The study found that in July 2022, the basic flow scale window lost APE, which was transferred to the intraseasonal and synoptic scales. Inter-scale dynamic processes and barotropic instability of the basic flow scale maintained the concurrent extremes. In August, the eruptive synoptic-scale kinetic energy convergence provided dynamic conditions for sinking motion in the YRV and advection to PAK from the Indian Ocean. The interaction between high- and low-frequency processes drove atmospheric circulation in the summer, but the high-frequency process in August was vital for the extreme events. The tropical western-central Pacific heat source was identified as a key driver for localized repetitive bursts of energy. Analysis of multiscale energy cycles showed that in July, the basic flow window mainly lost APE through canonical transfers to both the intraseasonal and synoptic scales. A large amount of APE was converted to KE, primarily driven by the basic flow scale. The intensified zonal easterlies contributed to barotropic instability, amplifying the Rossby wave and enhancing low-frequency easterlies. In August, the APE canonical transfer persisted but with lower intensity. A positive APE influx in the intraseasonal-scale window and the positive APE canonical transfer from the intraseasonal to the synoptic scale underscored the dynamics of low-frequency barotropic instability. Notably, a notable influx of KE within the synoptic-scale window was observed, with intensified convergence in southern PAK, corresponding to extreme precipitation. The numerical experiments showed that the mid-latitude wave train originates from the eastern North Atlantic, traversing Eurasia, and extending toward the Indian subcontinent and Eastern Asia, linking extreme precipitation in PAK and mega-heatwaves in the YRV. In July, two intermittent concurrent extreme events were primarily driven by baroclinic instability from the basic flow scale window, linked with the westward shift of the WPSH. In August, the WPSH showed a high-frequency westward expansion, and extreme precipitation in PAK showed three westward-moving processes linked to APE canonical transfer and KE flux convergence.

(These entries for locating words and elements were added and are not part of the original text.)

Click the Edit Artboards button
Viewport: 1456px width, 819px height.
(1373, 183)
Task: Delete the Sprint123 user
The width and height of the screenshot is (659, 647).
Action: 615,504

The findings demonstrate the critical role of multiscale interactions in driving the concurrent extreme events in Pakistan and the Yangtze River Valley in 2022. The study highlights the importance of considering both low-frequency and high-frequency processes, as well as the interplay between different scales of atmospheric dynamics. The significant role of the tropical western-central Pacific heat source underscores the influence of remote forcing on regional extreme events. The results contribute to a better understanding of the complex mechanisms governing the occurrence of concurrent extreme events and have implications for improving climate prediction and mitigation strategies. The observed differences in dynamic processes between July and August highlight the non-stationary nature of these events and the need for considering temporal variations in future studies. The study’s quantitative analysis of multiscale interactions advances our understanding of the mechanisms driving such events, which is crucial for developing more effective prediction and mitigation strategies.

This study successfully quantified the multiscale interactions and driving mechanisms behind the unprecedented concurrent extreme events in Pakistan and the Yangtze River Valley in 2022. The findings highlight the crucial role of both low- and high-frequency processes and the interplay between different scales of atmospheric dynamics. Future research should focus on improving the representation of multiscale interactions in climate models to better predict and mitigate such events. Further investigation into the role of remote forcing and the specific interactions between different atmospheric components is also warranted.

The study relies on reanalysis data and model simulations, which have inherent limitations and uncertainties. While the MWT provides a powerful tool for multiscale analysis, the specific choice of scale windows might influence the results. The study primarily focuses on the atmospheric dynamics and does not incorporate other factors, such as land surface processes or human activities, which may also contribute to the extreme events. Further research could integrate these factors to develop a more complete understanding of the event.